Work instructions » Print the records exactly as given.

Material shown »

* * * *

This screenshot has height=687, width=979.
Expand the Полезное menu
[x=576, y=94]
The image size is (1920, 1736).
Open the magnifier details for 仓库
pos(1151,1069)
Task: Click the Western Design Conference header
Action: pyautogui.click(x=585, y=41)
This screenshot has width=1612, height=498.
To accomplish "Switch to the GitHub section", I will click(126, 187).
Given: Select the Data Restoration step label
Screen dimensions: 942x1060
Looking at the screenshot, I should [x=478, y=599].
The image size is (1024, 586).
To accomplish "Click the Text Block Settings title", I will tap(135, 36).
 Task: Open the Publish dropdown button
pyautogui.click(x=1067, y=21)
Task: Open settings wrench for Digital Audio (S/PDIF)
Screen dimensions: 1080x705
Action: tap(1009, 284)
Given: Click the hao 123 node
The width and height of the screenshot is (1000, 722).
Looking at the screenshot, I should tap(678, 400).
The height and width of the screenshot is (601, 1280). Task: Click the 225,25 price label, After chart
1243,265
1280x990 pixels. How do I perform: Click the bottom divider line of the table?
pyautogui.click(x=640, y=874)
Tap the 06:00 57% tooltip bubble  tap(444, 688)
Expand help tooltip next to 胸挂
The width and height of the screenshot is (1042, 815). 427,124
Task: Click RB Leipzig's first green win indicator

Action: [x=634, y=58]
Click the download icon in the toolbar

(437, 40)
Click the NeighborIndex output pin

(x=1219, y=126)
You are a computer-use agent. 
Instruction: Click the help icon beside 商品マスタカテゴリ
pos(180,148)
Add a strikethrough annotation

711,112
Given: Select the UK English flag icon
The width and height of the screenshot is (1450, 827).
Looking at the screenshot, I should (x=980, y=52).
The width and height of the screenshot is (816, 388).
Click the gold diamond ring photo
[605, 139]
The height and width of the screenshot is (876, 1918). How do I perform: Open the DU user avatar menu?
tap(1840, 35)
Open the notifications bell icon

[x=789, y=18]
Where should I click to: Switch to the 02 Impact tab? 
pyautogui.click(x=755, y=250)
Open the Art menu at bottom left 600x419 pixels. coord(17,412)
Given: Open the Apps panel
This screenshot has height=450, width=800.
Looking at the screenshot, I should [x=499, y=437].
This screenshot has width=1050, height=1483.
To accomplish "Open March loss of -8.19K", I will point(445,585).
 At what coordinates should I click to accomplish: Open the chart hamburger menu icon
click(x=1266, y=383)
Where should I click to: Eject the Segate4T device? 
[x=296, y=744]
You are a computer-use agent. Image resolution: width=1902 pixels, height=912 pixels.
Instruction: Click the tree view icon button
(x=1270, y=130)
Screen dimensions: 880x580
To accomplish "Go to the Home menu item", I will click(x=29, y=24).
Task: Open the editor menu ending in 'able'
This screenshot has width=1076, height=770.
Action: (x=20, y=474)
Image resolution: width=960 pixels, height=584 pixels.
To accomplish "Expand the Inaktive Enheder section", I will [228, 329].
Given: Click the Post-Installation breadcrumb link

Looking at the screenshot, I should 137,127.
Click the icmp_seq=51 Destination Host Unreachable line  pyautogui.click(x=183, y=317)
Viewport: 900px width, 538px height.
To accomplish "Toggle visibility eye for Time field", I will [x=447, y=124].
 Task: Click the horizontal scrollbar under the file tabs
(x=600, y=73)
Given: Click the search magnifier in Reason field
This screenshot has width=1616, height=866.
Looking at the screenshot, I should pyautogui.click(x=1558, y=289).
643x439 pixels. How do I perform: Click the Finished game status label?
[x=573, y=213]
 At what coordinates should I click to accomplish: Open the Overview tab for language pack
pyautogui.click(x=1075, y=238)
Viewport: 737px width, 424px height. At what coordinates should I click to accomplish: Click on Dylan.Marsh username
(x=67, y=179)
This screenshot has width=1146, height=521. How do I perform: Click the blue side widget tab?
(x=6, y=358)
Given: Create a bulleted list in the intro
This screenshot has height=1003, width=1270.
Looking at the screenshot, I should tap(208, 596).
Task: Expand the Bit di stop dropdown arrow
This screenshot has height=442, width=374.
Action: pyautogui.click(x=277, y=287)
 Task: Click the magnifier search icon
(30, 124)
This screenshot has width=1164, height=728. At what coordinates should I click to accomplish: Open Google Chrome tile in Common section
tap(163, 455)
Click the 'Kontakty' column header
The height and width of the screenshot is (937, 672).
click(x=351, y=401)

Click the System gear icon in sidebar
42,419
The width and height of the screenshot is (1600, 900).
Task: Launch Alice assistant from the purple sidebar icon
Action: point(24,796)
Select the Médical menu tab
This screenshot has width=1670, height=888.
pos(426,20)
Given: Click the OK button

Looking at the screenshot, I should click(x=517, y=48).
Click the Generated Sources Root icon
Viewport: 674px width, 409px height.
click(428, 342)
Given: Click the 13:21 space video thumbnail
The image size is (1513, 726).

* * * *

Output for this task »
This screenshot has height=687, width=979.
Expand the Полезное menu
[x=576, y=94]
The image size is (1920, 1736).
Open the magnifier details for 仓库
pos(1151,1069)
Task: Click the Western Design Conference header
Action: pyautogui.click(x=585, y=41)
This screenshot has width=1612, height=498.
To accomplish "Switch to the GitHub section", I will click(126, 187).
Given: Select the Data Restoration step label
Screen dimensions: 942x1060
Looking at the screenshot, I should [x=478, y=599].
The image size is (1024, 586).
To accomplish "Click the Text Block Settings title", I will tap(135, 36).
 Task: Open the Publish dropdown button
pyautogui.click(x=1067, y=21)
Task: Open settings wrench for Digital Audio (S/PDIF)
Screen dimensions: 1080x705
Action: tap(1009, 284)
Given: Click the hao 123 node
The width and height of the screenshot is (1000, 722).
Looking at the screenshot, I should tap(678, 400).
The height and width of the screenshot is (601, 1280). Task: Click the 225,25 price label, After chart
1243,265
1280x990 pixels. How do I perform: Click the bottom divider line of the table?
pyautogui.click(x=640, y=874)
Tap the 06:00 57% tooltip bubble  tap(444, 688)
Expand help tooltip next to 胸挂
The width and height of the screenshot is (1042, 815). 427,124
Task: Click RB Leipzig's first green win indicator

Action: [x=634, y=58]
Click the download icon in the toolbar

(437, 40)
Click the NeighborIndex output pin

(x=1219, y=126)
You are a computer-use agent. 
Instruction: Click the help icon beside 商品マスタカテゴリ
pos(180,148)
Add a strikethrough annotation

711,112
Given: Select the UK English flag icon
The width and height of the screenshot is (1450, 827).
Looking at the screenshot, I should (x=980, y=52).
The width and height of the screenshot is (816, 388).
Click the gold diamond ring photo
[605, 139]
The height and width of the screenshot is (876, 1918). How do I perform: Open the DU user avatar menu?
tap(1840, 35)
Open the notifications bell icon

[x=789, y=18]
Where should I click to: Switch to the 02 Impact tab? 
pyautogui.click(x=755, y=250)
Open the Art menu at bottom left 600x419 pixels. coord(17,412)
Given: Open the Apps panel
This screenshot has height=450, width=800.
Looking at the screenshot, I should [x=499, y=437].
This screenshot has width=1050, height=1483.
To accomplish "Open March loss of -8.19K", I will point(445,585).
 At what coordinates should I click to accomplish: Open the chart hamburger menu icon
click(x=1266, y=383)
Where should I click to: Eject the Segate4T device? 
[x=296, y=744]
You are a computer-use agent. Image resolution: width=1902 pixels, height=912 pixels.
Instruction: Click the tree view icon button
(x=1270, y=130)
Screen dimensions: 880x580
To accomplish "Go to the Home menu item", I will click(x=29, y=24).
Task: Open the editor menu ending in 'able'
This screenshot has width=1076, height=770.
Action: (x=20, y=474)
Image resolution: width=960 pixels, height=584 pixels.
To accomplish "Expand the Inaktive Enheder section", I will [228, 329].
Given: Click the Post-Installation breadcrumb link

Looking at the screenshot, I should 137,127.
Click the icmp_seq=51 Destination Host Unreachable line  pyautogui.click(x=183, y=317)
Viewport: 900px width, 538px height.
To accomplish "Toggle visibility eye for Time field", I will [x=447, y=124].
 Task: Click the horizontal scrollbar under the file tabs
(x=600, y=73)
Given: Click the search magnifier in Reason field
This screenshot has width=1616, height=866.
Looking at the screenshot, I should pyautogui.click(x=1558, y=289).
643x439 pixels. How do I perform: Click the Finished game status label?
[x=573, y=213]
 At what coordinates should I click to accomplish: Open the Overview tab for language pack
pyautogui.click(x=1075, y=238)
Viewport: 737px width, 424px height. At what coordinates should I click to accomplish: Click on Dylan.Marsh username
(x=67, y=179)
This screenshot has width=1146, height=521. How do I perform: Click the blue side widget tab?
(x=6, y=358)
Given: Create a bulleted list in the intro
This screenshot has height=1003, width=1270.
Looking at the screenshot, I should tap(208, 596).
Task: Expand the Bit di stop dropdown arrow
This screenshot has height=442, width=374.
Action: pyautogui.click(x=277, y=287)
 Task: Click the magnifier search icon
(30, 124)
This screenshot has width=1164, height=728. At what coordinates should I click to accomplish: Open Google Chrome tile in Common section
tap(163, 455)
Click the 'Kontakty' column header
The height and width of the screenshot is (937, 672).
click(x=351, y=401)

Click the System gear icon in sidebar
42,419
The width and height of the screenshot is (1600, 900).
Task: Launch Alice assistant from the purple sidebar icon
Action: point(24,796)
Select the Médical menu tab
This screenshot has width=1670, height=888.
pos(426,20)
Given: Click the OK button

Looking at the screenshot, I should click(x=517, y=48).
Click the Generated Sources Root icon
Viewport: 674px width, 409px height.
click(428, 342)
Given: Click the 13:21 space video thumbnail
The image size is (1513, 726).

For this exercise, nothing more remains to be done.